### Task description
Exclude the images and transcribe the entries below precisely.

[Collected data entries]

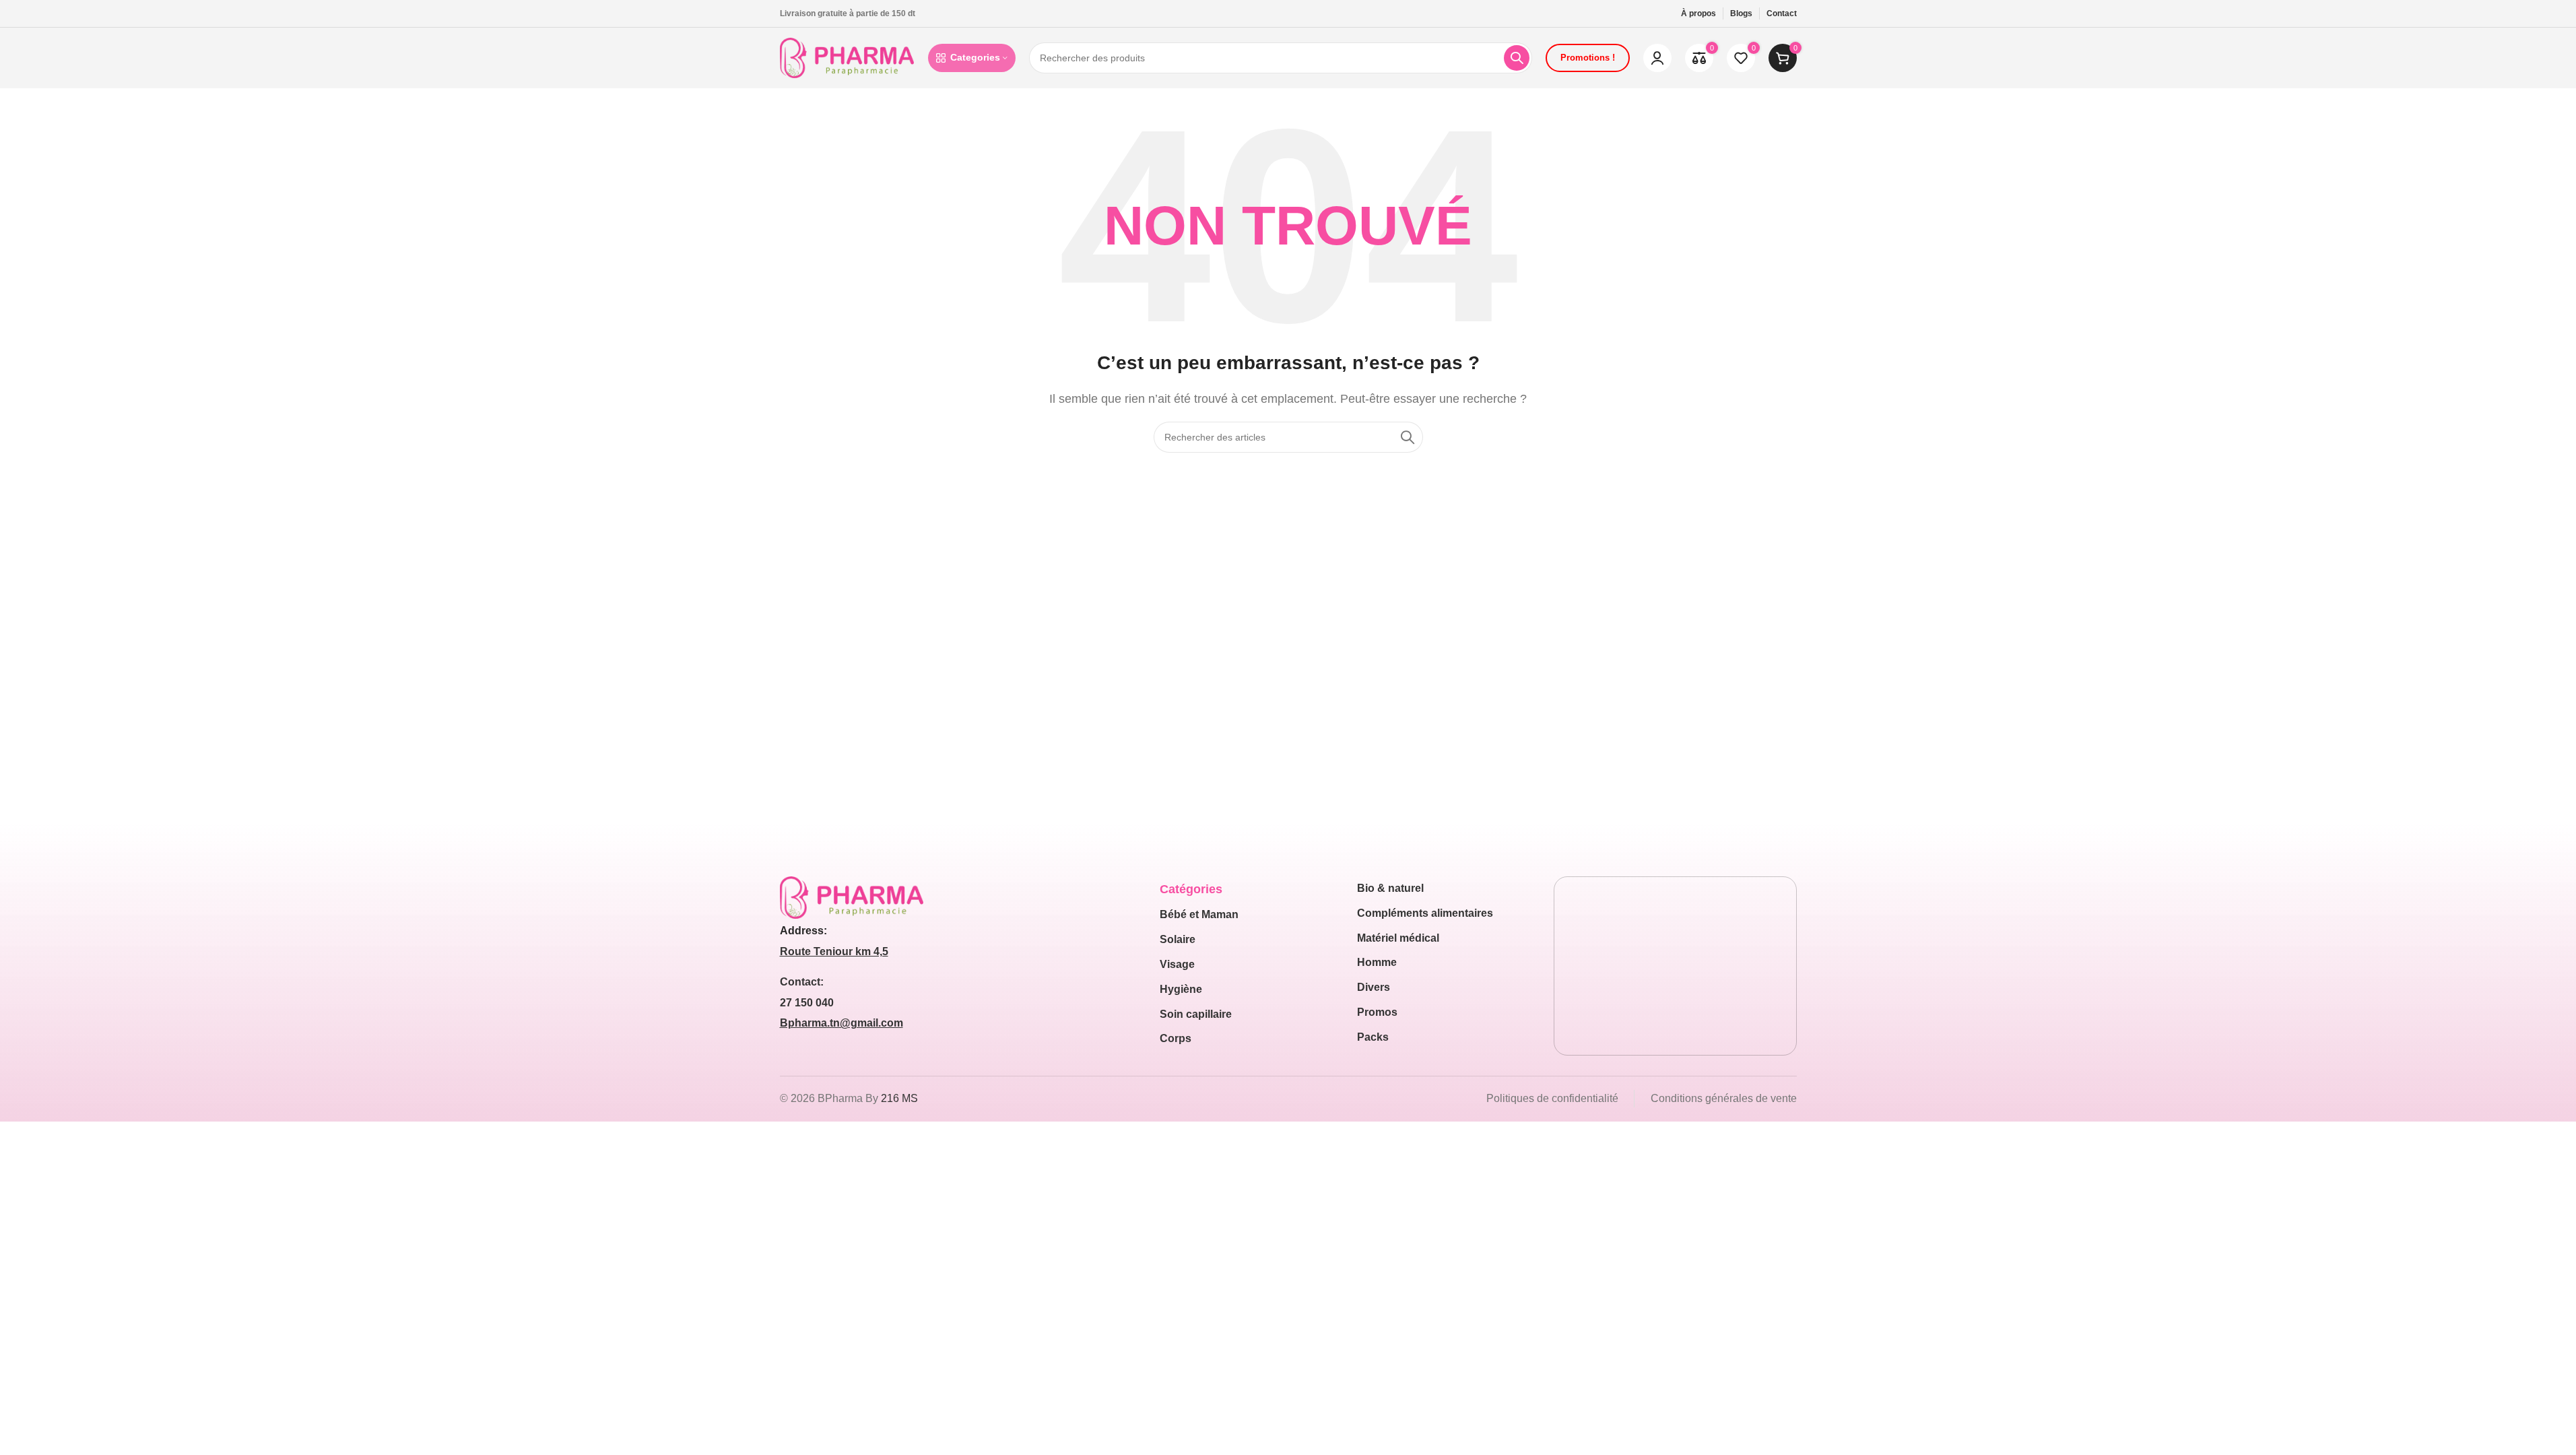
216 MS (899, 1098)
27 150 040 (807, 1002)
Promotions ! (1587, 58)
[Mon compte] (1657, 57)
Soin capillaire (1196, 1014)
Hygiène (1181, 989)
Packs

### Your response
216 MS (899, 1098)
27 150 040 (807, 1002)
Promotions ! (1587, 58)
[Mon compte] (1657, 57)
Soin capillaire (1196, 1014)
Hygiène (1181, 989)
Packs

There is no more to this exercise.